LifeHuh · 06/09/2013 21:23

Don't understand this at all - I'm like the posters who've said the kudoes in their schools came from wearing old style uniform.
I went to a selective school,academically very successful - the summer uniform changed the year I started.Girls with older sisters wore the previous,very different,uniform - and some families who had attended the school for generations wore the uniform before that! (similiar though less obvious situation when bits of the winter uniform changed later)

No-one cared,or thought that we couldn't learn if we weren't in matching uniform,or that it would be bad for discipline.

What they did think was how wasteful and expensive it would be if families with perfectly usable uniform at home had to buy new.

On a separate but slightly linked note my DD was very small - every skirt she had had to be significantly taken up,to end up well below the knee. The school uniform shop provided an adjustment service,but wouldn't take up DD's skirts - I had to have a letter from the deputy head to say it was ok! Madness.

Pixel · 06/09/2013 21:56

pannetone Again, Ds's school does have a coat you can buy in school colours with a logo, but it's just an option if you want it, not compulsory.

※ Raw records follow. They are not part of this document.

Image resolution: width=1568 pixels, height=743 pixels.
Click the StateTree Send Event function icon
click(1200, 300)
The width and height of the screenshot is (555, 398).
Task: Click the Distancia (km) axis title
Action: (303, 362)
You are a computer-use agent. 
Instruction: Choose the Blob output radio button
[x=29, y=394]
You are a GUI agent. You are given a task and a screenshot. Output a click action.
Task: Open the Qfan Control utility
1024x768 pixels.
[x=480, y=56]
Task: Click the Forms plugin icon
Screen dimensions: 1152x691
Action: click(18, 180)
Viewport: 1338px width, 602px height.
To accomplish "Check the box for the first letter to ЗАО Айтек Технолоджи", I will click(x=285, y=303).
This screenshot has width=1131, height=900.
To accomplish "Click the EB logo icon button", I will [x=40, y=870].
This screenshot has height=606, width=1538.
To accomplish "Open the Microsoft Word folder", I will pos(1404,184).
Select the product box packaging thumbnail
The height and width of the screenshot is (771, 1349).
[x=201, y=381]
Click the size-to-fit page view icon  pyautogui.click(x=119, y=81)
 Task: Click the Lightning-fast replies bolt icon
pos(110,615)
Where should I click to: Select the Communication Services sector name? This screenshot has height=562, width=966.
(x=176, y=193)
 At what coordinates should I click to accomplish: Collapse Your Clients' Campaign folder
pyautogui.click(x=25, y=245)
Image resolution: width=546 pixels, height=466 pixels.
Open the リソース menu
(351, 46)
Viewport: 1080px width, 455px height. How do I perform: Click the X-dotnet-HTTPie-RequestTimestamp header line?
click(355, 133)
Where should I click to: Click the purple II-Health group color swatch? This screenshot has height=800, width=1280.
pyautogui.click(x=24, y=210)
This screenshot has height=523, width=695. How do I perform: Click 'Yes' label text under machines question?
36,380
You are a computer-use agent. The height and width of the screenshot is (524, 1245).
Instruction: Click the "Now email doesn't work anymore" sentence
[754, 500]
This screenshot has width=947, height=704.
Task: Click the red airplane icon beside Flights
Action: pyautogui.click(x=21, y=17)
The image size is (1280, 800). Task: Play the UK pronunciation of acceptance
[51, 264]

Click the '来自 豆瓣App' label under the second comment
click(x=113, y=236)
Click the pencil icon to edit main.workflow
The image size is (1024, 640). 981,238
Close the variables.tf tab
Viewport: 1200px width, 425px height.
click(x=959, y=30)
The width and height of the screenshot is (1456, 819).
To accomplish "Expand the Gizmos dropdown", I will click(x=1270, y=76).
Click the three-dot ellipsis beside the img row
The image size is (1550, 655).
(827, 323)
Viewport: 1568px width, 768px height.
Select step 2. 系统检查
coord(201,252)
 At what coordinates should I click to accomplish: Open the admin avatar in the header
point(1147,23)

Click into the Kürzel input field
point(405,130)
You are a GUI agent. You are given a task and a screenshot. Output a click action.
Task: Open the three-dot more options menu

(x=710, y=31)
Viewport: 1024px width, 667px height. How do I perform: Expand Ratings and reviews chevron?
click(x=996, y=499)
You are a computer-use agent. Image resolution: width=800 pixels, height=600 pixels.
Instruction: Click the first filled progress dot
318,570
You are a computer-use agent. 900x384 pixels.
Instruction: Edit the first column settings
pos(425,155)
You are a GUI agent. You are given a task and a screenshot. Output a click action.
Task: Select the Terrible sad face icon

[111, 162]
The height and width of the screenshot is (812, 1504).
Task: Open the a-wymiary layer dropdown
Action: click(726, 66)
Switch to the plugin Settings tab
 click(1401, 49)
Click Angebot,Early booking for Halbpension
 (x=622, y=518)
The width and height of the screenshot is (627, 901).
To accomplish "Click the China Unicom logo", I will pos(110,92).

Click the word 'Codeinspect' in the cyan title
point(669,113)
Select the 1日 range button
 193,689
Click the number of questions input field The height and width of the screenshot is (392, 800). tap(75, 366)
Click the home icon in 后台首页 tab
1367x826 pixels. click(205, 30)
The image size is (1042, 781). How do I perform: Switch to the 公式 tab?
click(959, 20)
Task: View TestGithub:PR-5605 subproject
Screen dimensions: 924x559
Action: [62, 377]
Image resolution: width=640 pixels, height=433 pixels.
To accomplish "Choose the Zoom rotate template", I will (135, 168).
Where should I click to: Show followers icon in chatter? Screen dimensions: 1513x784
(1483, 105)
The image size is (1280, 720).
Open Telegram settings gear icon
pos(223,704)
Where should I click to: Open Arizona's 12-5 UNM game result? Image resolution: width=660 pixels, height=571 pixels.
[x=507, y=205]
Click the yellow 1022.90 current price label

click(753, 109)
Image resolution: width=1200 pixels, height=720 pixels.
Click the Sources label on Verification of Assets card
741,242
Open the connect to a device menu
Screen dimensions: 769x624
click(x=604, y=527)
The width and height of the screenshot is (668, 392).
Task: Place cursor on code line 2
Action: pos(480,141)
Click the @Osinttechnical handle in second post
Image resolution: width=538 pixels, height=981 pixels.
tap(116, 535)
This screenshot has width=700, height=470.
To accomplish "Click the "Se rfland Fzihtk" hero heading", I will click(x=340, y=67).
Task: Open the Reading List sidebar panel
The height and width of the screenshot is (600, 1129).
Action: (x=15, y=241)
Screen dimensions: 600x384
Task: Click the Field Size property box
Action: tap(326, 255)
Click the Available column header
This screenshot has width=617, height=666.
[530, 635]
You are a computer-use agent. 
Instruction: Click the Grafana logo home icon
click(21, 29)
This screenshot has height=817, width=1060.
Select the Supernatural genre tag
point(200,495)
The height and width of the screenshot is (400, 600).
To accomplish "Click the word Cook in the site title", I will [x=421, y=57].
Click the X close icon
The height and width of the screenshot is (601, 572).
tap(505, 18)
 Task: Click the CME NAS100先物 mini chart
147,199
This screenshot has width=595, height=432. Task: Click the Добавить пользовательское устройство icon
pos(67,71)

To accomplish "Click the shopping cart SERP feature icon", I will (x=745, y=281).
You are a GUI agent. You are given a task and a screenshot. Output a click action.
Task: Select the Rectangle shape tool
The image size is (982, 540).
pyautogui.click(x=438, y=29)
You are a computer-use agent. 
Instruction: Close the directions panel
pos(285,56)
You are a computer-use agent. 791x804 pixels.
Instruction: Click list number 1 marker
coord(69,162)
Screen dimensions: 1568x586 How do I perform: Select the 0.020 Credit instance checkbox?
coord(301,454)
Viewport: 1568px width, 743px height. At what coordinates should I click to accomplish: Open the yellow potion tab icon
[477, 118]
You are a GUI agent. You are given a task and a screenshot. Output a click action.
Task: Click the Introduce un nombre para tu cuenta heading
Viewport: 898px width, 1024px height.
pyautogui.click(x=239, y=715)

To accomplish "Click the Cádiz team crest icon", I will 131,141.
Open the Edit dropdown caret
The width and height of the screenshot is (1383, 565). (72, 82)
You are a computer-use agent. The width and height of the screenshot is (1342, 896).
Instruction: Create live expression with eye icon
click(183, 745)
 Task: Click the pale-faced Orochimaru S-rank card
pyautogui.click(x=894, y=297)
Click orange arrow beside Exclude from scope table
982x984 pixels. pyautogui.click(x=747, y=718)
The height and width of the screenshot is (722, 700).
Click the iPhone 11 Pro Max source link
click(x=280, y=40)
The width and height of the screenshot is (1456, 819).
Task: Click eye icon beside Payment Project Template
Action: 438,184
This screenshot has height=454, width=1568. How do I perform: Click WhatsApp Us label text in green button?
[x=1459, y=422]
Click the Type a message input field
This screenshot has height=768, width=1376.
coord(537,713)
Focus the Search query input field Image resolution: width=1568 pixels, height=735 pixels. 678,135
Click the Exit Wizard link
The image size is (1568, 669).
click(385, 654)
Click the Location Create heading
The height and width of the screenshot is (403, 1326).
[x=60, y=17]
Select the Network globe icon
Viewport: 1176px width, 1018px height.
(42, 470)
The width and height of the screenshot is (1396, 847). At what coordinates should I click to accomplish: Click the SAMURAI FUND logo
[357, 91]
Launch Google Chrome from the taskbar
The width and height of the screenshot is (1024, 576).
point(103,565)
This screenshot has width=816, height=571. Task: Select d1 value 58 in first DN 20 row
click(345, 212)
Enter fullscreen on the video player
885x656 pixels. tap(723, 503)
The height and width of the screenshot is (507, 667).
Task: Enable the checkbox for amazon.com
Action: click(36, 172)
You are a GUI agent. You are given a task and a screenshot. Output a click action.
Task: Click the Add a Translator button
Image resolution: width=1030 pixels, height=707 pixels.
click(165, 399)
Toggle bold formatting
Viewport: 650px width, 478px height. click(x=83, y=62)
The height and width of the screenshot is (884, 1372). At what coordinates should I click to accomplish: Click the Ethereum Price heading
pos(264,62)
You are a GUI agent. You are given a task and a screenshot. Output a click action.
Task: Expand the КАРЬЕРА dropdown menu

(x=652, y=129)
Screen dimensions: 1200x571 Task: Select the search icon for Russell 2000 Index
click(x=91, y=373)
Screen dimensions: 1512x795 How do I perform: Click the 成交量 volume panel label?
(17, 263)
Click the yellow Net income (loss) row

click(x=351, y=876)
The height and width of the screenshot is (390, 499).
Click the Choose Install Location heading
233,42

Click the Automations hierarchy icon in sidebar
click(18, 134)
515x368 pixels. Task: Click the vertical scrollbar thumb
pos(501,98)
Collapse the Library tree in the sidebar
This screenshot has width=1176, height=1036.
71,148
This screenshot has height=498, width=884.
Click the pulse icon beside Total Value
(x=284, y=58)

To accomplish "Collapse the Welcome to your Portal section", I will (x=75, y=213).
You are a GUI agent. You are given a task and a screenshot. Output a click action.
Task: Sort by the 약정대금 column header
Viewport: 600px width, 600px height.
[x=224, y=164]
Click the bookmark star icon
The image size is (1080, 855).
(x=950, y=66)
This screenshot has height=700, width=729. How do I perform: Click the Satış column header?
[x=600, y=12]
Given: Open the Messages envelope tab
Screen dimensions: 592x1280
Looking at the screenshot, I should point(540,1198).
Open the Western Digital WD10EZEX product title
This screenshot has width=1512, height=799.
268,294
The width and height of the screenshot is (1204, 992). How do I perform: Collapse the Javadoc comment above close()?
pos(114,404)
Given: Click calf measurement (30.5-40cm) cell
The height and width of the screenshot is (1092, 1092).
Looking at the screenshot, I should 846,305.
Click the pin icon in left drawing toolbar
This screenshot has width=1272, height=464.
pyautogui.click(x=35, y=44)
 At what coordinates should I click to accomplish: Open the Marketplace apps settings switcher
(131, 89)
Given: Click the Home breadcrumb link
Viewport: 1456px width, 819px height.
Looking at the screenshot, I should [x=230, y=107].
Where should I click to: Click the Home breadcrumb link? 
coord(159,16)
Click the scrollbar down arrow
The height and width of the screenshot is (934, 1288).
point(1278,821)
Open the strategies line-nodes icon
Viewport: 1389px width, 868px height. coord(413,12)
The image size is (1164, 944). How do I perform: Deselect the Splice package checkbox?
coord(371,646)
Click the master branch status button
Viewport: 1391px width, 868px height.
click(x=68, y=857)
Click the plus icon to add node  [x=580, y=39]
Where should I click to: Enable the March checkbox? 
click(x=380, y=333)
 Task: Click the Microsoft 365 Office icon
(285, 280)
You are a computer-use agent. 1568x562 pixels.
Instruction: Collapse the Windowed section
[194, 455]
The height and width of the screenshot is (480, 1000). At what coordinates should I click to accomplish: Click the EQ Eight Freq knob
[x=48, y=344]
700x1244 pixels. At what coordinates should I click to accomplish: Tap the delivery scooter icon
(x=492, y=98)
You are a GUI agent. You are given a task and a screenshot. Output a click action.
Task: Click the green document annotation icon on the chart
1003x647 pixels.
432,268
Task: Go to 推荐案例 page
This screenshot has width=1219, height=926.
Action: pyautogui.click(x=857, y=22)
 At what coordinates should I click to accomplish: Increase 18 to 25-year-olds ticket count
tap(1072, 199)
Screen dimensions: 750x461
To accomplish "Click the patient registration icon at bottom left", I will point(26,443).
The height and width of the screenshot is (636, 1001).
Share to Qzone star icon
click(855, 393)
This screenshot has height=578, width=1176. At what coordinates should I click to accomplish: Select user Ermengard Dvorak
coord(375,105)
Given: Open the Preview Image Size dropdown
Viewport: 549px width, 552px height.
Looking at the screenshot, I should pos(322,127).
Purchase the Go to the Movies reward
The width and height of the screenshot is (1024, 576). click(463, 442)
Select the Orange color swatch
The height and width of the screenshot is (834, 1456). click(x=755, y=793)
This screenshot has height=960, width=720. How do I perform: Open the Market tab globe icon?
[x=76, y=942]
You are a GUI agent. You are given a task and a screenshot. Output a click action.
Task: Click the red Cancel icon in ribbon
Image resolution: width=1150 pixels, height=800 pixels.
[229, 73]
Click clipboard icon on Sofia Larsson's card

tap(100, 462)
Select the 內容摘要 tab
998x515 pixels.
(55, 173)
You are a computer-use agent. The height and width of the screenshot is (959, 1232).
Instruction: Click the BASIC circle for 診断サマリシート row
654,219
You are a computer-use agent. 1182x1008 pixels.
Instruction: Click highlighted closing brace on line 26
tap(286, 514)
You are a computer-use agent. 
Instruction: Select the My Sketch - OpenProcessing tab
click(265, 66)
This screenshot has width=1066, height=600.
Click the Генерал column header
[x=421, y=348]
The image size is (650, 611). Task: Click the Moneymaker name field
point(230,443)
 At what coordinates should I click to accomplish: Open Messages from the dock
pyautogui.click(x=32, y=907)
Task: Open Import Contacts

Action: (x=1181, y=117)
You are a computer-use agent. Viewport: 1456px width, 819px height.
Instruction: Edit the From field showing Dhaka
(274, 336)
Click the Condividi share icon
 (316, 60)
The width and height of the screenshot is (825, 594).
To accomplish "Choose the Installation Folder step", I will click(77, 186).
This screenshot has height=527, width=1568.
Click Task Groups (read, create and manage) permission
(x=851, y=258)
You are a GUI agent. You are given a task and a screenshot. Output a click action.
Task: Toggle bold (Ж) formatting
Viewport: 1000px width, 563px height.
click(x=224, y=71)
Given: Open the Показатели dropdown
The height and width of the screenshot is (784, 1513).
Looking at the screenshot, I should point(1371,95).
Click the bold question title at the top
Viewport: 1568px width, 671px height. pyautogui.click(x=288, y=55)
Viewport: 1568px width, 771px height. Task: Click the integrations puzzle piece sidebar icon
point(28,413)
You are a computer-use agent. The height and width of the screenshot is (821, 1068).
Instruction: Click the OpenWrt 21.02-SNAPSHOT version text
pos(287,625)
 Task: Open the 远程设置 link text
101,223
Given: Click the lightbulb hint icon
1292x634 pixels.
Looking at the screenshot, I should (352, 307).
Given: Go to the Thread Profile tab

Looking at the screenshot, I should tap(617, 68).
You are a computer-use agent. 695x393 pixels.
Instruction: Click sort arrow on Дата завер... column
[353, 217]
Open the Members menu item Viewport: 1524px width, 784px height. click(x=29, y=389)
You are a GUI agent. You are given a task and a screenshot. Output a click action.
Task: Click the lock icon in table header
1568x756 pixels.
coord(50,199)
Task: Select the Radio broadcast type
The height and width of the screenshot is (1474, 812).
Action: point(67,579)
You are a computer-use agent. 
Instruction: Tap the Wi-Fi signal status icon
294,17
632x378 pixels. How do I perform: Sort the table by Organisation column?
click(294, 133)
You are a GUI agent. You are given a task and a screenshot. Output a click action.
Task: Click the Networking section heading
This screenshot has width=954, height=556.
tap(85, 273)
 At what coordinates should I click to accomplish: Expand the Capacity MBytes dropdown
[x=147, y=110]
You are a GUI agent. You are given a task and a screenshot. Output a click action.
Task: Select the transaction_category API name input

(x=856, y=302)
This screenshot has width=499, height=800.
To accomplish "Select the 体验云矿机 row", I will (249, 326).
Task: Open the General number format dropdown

I love ds's school Smile.

stiffstink · 06/09/2013 22:26

I dread this sort of shit in the future.

DS is 16 months old and 3 feet tall. He's a monster. I started primary school in adult sized shoes.

Based on the charts, DS will be well over 5ft going into high school.

If this happens to us (ie 11yr old in giant man pants) the HT will be getting a polite note offering her/him two options: 1. Bareknuckle boxing 2. Go fuck yourself.

gallicgirl · 06/09/2013 22:28

The more I read about uniform policies, the more I wish I could home school DD in order to avoid all the fights I know I'm going to have with future head teachers.
I'll happily support a campaign.

HarumScarum · 06/09/2013 22:40

I would support a campaign too. Ideally I'd support a campaign to stop uniform being compulsory at all. But failing that I would happily support a campaign to make uniform cheap, comfortable and easily sourced by every family.

CruCru · 06/09/2013 22:40

I hate school uniform. This seems ridiculous.